Reports say that the Google service has between 350 million and 425 million users – Google, naturally, preferring the larger to the smaller number.  Whichever number is more accurate Google is no doubt pleased that its email service has seen such consistent growth since its launch in 2004.

Apart from Search, and even more than Google+, Gmail, along with Android and Chrome, is key to Google’s attempt at building its web operating system. But until recently Google’s services have been uniform and largely limiting in the customization options available.

That’s changed this year -Google+ got a snazzy new redesign with more customization options and last week Google rolled out customizable backgrounds for Gmail. Previously, Gmail did allow you to select from a small list of available designs (as well as change some colours) but it didn’t allow you to change your entire background image.

Changing your Gmail background

The ability to change your Gmail background can be found under the Themes option in Settings.  From here Google will allow you to select from a series of pre-chosen images, or images from your Google+ account, as well as images from the web (you just need the URL).  You can also upload images from your computer directly.

This all sounds great but here’s the problem.  Gmail automatically resizes the images you select to fit your screen size.  The advantage with this is that you can be sure that you won’t be left with an ugly tiled background image (as you will see with any number of Twitter backgrounds).

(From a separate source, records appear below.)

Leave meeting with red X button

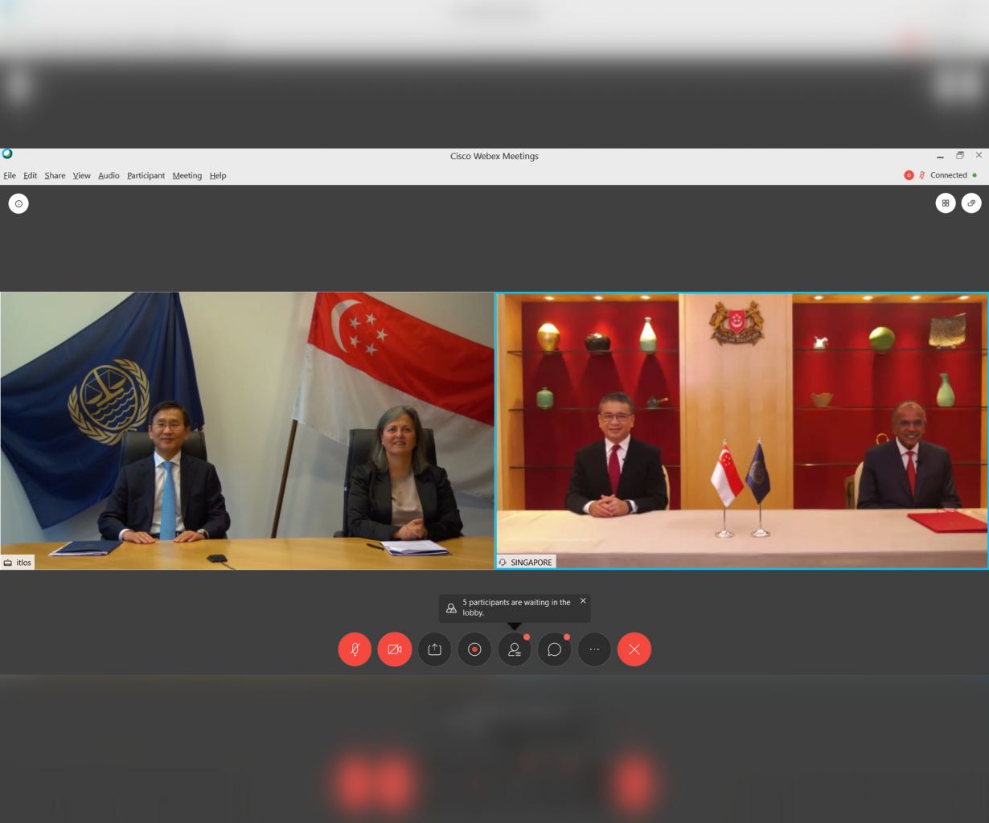point(634,649)
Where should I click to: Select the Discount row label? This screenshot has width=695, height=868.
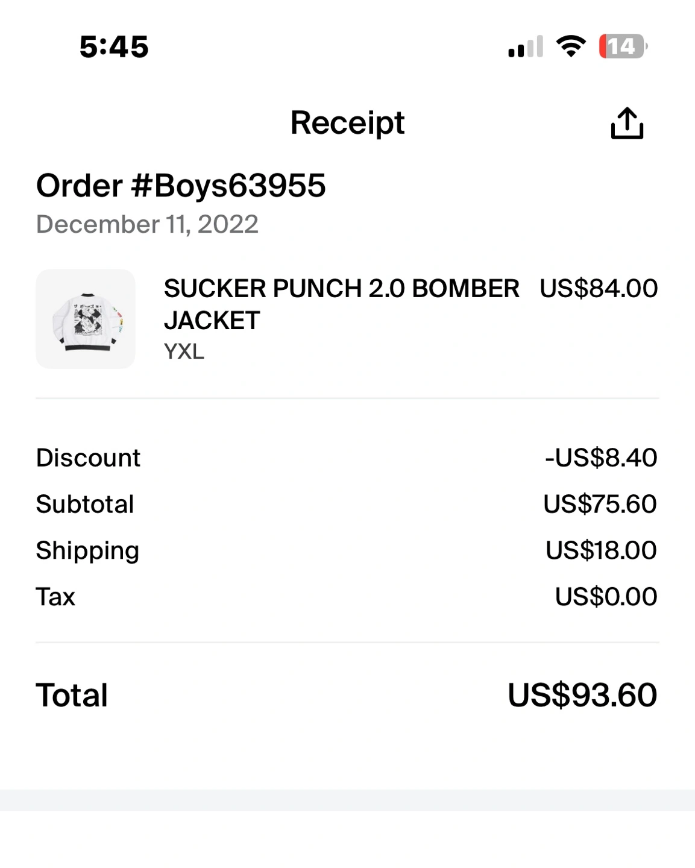[x=88, y=458]
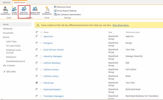Go to Site Contents in the sidebar
This screenshot has width=163, height=100.
pyautogui.click(x=9, y=66)
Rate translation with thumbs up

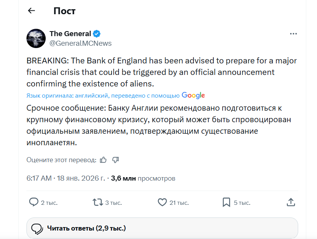[103, 160]
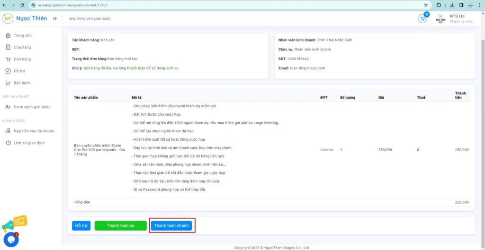Open Danh sách giới thiệu
485x250 pixels.
click(32, 107)
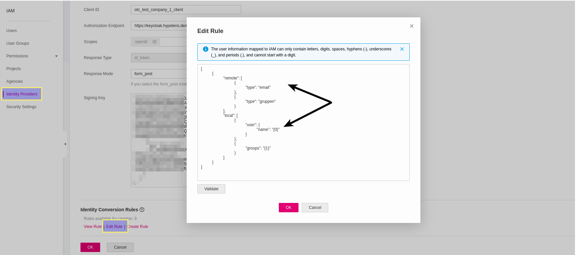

The disadvantage is that it’s tricky to select an image that fits onto your screen.  If you select an image with text on the bottom, this will likely be cut off on most screens or if the main area of interest is on the right this too will likely be cut off.

Our tips for Gmail background images

When you are selecting your Gmail background images there are a few simple rules that’ll ensure your Gmail experiences looks great.

  1. Make sure that the focus of the image is on the top-left or top-center of the image.  If it’s too far right or too near the bottom it will probably be cut off when resized.
  2. Crop images before, if you can.  From what we can see Gmail displays images in four sizes;
    • 1050px by 600px
    • 1280px by 800px
    • 1440px by 900px
    • 1920px by 1200px

    Obviously the larger the picture size the better quality the image will be when displayed so it’s better to go for an image on the larger end of this scale but do try and crop your picture to the proportions.

  3. Don’t use images with lots of small text, this will look too confusing. Large text is, however, okay.

With these tips you should get great Gmail wallpapers each time. If you don’t have access to Photoshop, Google+ and Picasa (the desktop version) both have image editing tools that will allow you to complete minor edits on images, so they will display correctly.

Gmail background with focus on top left
This image works because the main area of focus is on the top left. The dark colors also mean that it’s not too distracting.
Gmail background with focus on top center
Although this image could be cropped better it works well because of the consistency of the color scheme and because the area of focus is in the center and to the top
Gmail background with focus on bottom center
While the photo of the Moon would work as a background image it would be better if the Moon was higher in the frame.
Gmail background with focus on bottom
This image doesn’t work because the text is too low in the frame.

 

Gmail background with focus on bottom right
The area of focus on this sunset photograph is a windmill on the bottom right but you wouldn’t know it with the way Gmail is displaying the image. Reversing the image and cropping it would turn this into a better Gmail background.

2 Comments

  1. Chrome will always crop your image, even if you set it the right size. You have to float your image on a larger page size. E.G. if your screen res is set to 1920×1080 you have to use a document size of 2360px X 1190px and float the actual 1920px x 1080px image you want to use in the top left corner of the document. and save that.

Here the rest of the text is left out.